-- Begin --

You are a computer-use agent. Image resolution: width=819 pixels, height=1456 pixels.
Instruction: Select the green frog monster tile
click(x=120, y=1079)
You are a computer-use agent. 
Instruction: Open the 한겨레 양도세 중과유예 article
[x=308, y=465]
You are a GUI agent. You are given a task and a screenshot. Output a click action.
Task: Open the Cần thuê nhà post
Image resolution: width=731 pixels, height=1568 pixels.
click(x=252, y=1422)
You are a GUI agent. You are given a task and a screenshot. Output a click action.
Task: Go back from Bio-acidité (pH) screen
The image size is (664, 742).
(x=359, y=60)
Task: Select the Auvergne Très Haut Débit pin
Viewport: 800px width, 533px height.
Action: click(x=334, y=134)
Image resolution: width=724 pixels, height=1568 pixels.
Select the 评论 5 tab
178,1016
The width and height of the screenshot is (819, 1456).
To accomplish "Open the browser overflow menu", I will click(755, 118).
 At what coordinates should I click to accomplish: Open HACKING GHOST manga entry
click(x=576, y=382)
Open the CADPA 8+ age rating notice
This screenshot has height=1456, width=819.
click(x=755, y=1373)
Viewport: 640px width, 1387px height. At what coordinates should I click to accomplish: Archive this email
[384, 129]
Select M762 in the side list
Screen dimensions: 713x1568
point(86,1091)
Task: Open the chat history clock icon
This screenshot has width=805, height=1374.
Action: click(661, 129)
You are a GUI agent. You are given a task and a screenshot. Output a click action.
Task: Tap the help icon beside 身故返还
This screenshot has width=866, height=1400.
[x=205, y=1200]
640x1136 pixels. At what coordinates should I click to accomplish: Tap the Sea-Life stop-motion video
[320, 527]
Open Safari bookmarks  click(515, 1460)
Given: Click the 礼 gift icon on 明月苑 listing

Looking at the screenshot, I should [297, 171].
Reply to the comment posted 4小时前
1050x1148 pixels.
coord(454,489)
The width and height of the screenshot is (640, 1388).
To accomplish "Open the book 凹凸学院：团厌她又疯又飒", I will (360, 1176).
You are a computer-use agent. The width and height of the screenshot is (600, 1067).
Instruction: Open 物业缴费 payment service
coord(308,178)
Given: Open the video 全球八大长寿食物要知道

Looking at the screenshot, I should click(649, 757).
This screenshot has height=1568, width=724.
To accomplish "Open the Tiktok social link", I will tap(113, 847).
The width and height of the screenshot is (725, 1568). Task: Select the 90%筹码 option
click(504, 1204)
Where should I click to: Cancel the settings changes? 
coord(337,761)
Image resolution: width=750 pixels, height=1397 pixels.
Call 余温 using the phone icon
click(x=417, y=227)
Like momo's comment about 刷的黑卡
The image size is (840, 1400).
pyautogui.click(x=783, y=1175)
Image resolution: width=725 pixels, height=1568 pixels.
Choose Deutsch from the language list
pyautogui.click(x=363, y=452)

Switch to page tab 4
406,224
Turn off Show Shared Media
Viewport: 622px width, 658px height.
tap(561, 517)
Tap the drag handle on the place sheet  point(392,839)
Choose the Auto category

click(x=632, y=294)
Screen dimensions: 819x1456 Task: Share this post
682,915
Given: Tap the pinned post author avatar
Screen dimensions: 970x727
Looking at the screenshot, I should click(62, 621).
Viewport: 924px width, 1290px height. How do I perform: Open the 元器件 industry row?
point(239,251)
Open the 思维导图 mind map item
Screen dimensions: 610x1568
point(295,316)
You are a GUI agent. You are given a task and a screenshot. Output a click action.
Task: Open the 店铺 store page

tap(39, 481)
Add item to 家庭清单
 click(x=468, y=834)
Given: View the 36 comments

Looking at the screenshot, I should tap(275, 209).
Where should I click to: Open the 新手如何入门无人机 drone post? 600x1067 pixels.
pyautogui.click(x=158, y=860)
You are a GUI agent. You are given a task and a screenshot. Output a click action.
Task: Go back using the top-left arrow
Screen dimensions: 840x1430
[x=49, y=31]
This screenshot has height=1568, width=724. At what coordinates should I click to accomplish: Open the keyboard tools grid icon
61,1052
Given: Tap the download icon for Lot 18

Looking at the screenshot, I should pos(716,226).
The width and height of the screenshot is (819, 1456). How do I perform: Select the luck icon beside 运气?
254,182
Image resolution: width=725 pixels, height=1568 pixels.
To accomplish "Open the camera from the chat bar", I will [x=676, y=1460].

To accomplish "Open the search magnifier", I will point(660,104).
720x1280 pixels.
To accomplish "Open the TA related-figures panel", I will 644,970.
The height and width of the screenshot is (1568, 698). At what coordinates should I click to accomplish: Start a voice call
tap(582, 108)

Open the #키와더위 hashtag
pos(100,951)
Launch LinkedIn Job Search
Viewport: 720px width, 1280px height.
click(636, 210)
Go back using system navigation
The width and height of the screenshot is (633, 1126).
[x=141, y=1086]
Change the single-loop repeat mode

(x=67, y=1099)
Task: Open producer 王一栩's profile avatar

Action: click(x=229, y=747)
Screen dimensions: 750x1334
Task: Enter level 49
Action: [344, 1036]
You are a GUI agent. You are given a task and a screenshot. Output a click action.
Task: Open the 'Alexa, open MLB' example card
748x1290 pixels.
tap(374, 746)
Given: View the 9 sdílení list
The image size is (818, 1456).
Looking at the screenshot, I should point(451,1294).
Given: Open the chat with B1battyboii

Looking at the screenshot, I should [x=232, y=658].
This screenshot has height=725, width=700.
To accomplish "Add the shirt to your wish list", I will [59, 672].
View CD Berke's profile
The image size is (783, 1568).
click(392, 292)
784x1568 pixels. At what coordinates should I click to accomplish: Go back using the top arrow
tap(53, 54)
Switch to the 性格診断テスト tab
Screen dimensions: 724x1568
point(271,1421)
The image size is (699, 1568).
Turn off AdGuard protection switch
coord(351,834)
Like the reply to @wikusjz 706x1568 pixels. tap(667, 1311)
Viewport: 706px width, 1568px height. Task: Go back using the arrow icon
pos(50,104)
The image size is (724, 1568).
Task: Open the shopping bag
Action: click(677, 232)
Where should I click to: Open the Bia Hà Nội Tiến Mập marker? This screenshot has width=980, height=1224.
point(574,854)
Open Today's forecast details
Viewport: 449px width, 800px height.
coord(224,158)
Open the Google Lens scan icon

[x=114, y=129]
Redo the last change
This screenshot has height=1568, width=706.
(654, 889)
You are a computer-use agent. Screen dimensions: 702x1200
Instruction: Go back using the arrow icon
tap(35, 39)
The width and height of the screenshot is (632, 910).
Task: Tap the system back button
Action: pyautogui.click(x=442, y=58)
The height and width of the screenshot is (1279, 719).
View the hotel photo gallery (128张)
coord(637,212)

-- End --

→ **What the exercise asks**
Pick out each line in the items above that contains the string "avatar", and copy those lines.

→ **Task response**
Given: Tap the pinned post author avatar
Task: Open producer 王一栩's profile avatar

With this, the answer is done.